One possible refutative theory is the "Many Points" concept. In this, pre-human, ape-like beings did originate in Africa, but migrated north over many millennia before evolving to the Homo sapiens species level. This argument is supported by the many fossilized remains of Homo erectus found around the world, all from approximately the same epoch.

Using this theory as a starting point, prehumans could have evolved independently (as among Europeans, Africans and say, Samoans), or semi-independently (as between Europeans and northern Asians), and simultaneously reached their final "human form" in several places. This would account for the most basic human similarities, and also for lack of shared genetics between those who separated much earlier in time.

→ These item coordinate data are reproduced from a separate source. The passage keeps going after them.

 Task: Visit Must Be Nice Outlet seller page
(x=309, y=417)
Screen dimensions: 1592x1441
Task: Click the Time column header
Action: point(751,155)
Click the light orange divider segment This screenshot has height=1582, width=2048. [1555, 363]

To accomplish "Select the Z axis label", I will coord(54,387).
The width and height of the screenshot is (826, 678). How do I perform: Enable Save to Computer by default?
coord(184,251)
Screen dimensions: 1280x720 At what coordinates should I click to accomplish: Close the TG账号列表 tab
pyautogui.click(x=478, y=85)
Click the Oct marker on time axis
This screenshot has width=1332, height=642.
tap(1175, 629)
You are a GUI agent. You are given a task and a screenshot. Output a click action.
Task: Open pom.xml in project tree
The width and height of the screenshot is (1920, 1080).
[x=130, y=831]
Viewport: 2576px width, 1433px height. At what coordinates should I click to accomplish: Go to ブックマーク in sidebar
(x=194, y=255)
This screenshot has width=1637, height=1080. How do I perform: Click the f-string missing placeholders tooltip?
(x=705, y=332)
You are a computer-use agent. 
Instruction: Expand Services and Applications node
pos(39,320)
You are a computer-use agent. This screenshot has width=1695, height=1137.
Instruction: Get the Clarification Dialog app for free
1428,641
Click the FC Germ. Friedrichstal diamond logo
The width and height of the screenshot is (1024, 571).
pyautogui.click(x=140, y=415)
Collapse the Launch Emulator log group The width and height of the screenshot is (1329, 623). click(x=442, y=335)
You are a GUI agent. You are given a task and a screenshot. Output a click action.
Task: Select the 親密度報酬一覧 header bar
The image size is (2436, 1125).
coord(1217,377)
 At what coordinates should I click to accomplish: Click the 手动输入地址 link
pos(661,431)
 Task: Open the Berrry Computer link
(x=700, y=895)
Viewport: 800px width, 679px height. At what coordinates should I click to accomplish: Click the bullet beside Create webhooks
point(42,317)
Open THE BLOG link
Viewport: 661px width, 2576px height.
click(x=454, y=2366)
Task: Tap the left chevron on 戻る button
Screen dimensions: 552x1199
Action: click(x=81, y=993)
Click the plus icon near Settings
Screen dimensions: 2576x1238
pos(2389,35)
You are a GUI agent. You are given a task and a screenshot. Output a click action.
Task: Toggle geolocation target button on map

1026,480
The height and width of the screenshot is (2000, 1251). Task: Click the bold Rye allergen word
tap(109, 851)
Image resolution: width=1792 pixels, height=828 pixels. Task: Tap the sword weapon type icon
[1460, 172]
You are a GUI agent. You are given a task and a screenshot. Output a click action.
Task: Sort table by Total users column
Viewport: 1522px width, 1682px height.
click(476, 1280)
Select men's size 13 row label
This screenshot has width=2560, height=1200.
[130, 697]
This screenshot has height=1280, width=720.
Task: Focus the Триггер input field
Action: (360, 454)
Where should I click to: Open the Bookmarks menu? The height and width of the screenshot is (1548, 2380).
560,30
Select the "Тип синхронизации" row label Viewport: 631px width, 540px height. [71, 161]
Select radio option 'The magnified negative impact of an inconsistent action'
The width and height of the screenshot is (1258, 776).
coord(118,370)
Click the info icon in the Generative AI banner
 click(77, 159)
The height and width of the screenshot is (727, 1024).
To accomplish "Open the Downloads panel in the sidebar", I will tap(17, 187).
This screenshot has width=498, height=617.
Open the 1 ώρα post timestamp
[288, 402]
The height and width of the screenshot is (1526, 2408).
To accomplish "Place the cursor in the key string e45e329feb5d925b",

It would also explain how humans in what's now England were making spear points seven-thousand centuries ago without interfering with later, different humanoids arising (Neanderthals among them) from the original remaining prehumans. If this is in fact what happened among humans, we are not all the same, we are at least dissimilar enough to be different subspecies of Homo sapiens, and perhaps are different enough to be entirely separate species altogether.

Environments shape the evolution of species, and it's ludicrous to presuppose that humans who evolved on the savannahs of Kenya would be the same as those who arose in the freezing winters of central Europe or north Asia. Yet, according to the talking heads running the Looking Glass world in which we live, we are expected to believe that those differences do not matter, or that they don't exist at all.